=== Begin Enclosure ===
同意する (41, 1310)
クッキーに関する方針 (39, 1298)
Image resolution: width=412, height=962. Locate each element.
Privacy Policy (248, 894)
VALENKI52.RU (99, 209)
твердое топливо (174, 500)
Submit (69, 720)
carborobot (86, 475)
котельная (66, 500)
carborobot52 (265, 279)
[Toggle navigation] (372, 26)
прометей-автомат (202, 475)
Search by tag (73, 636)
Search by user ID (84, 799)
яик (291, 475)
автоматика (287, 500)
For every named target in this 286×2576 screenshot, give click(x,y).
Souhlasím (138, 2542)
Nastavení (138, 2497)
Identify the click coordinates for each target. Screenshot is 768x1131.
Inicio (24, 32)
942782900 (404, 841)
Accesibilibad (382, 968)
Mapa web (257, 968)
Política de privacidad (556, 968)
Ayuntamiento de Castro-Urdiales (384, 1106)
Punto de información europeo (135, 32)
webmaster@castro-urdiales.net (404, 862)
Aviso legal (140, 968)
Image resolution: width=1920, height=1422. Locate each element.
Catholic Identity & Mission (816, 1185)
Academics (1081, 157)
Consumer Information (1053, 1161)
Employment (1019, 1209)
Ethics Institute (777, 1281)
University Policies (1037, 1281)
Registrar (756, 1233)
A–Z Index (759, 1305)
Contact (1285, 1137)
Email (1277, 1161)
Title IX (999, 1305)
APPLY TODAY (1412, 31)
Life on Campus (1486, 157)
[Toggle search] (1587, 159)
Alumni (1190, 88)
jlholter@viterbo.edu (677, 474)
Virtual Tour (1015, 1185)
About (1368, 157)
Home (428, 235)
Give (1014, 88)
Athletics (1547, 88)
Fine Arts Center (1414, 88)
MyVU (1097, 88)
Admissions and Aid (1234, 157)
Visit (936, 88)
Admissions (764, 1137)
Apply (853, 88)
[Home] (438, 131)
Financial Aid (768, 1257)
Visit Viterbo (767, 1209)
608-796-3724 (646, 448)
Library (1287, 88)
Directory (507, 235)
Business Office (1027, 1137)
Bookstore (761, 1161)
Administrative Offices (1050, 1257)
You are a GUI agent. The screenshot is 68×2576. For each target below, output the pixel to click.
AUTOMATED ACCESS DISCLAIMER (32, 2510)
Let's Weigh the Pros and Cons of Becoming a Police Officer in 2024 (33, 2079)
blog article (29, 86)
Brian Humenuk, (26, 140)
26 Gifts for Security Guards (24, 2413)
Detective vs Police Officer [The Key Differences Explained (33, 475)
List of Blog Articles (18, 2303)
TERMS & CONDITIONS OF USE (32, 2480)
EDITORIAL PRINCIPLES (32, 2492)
=== End Enclosure ===
Work instruction =
Would you please repeat exactly the lines above, starting at the line with "Aviso legal (140, 968)" and stopping at the line with "Alumni (1190, 88)", both included?

Expected answer =
Aviso legal (140, 968)
Image resolution: width=1920, height=1422. Locate each element.
Catholic Identity & Mission (816, 1185)
Academics (1081, 157)
Consumer Information (1053, 1161)
Employment (1019, 1209)
Ethics Institute (777, 1281)
University Policies (1037, 1281)
Registrar (756, 1233)
A–Z Index (759, 1305)
Contact (1285, 1137)
Email (1277, 1161)
Title IX (999, 1305)
APPLY TODAY (1412, 31)
Life on Campus (1486, 157)
[Toggle search] (1587, 159)
Alumni (1190, 88)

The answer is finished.